Dataset entries
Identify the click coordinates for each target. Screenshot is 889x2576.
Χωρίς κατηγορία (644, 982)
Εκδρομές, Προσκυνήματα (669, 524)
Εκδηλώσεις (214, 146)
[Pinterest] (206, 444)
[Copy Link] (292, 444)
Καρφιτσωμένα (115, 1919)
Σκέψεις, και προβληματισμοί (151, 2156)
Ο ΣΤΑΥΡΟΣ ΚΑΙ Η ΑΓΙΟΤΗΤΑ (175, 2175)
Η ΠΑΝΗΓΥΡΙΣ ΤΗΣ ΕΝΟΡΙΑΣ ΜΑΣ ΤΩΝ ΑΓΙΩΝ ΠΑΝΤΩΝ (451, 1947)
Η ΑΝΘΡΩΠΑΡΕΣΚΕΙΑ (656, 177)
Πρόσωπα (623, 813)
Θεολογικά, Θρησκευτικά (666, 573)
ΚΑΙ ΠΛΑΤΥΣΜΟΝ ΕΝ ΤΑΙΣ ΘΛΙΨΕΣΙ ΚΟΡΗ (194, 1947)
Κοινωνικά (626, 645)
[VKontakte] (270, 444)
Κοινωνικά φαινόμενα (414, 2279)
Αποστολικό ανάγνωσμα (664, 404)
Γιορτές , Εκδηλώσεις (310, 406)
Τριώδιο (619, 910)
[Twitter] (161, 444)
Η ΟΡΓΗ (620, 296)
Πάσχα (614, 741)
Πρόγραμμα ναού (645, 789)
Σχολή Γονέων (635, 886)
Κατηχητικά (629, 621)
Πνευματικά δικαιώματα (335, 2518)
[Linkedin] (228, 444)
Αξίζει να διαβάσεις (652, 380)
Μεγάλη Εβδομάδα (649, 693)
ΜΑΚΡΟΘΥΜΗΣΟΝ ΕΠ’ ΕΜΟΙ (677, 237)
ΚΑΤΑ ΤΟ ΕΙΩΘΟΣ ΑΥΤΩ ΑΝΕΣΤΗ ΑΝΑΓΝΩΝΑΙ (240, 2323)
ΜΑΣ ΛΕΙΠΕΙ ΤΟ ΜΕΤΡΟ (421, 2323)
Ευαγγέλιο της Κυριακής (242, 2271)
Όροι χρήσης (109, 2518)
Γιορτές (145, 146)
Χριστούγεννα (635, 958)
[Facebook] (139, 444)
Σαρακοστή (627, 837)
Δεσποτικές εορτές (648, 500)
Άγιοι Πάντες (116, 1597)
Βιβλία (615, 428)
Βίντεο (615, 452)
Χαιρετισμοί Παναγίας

** What you will do **
Your answer should hold the line with "[Twitter] (161, 444)" and each line after it to the end of the data, retyped exactly. Include no other lines.

** Exercise result **
[Twitter] (161, 444)
Η ΟΡΓΗ (620, 296)
Πάσχα (614, 741)
Πρόγραμμα ναού (645, 789)
Σχολή Γονέων (635, 886)
Κατηχητικά (629, 621)
Πνευματικά δικαιώματα (335, 2518)
[Linkedin] (228, 444)
Αξίζει να διαβάσεις (652, 380)
Μεγάλη Εβδομάδα (649, 693)
ΜΑΚΡΟΘΥΜΗΣΟΝ ΕΠ’ ΕΜΟΙ (677, 237)
ΚΑΤΑ ΤΟ ΕΙΩΘΟΣ ΑΥΤΩ ΑΝΕΣΤΗ ΑΝΑΓΝΩΝΑΙ (240, 2323)
ΜΑΣ ΛΕΙΠΕΙ ΤΟ ΜΕΤΡΟ (421, 2323)
Ευαγγέλιο της Κυριακής (242, 2271)
Όροι χρήσης (109, 2518)
Γιορτές (145, 146)
Χριστούγεννα (635, 958)
[Facebook] (139, 444)
Σαρακοστή (627, 837)
Δεσποτικές εορτές (648, 500)
Άγιοι Πάντες (116, 1597)
Βιβλία (615, 428)
Βίντεο (615, 452)
Χαιρετισμοί Παναγίας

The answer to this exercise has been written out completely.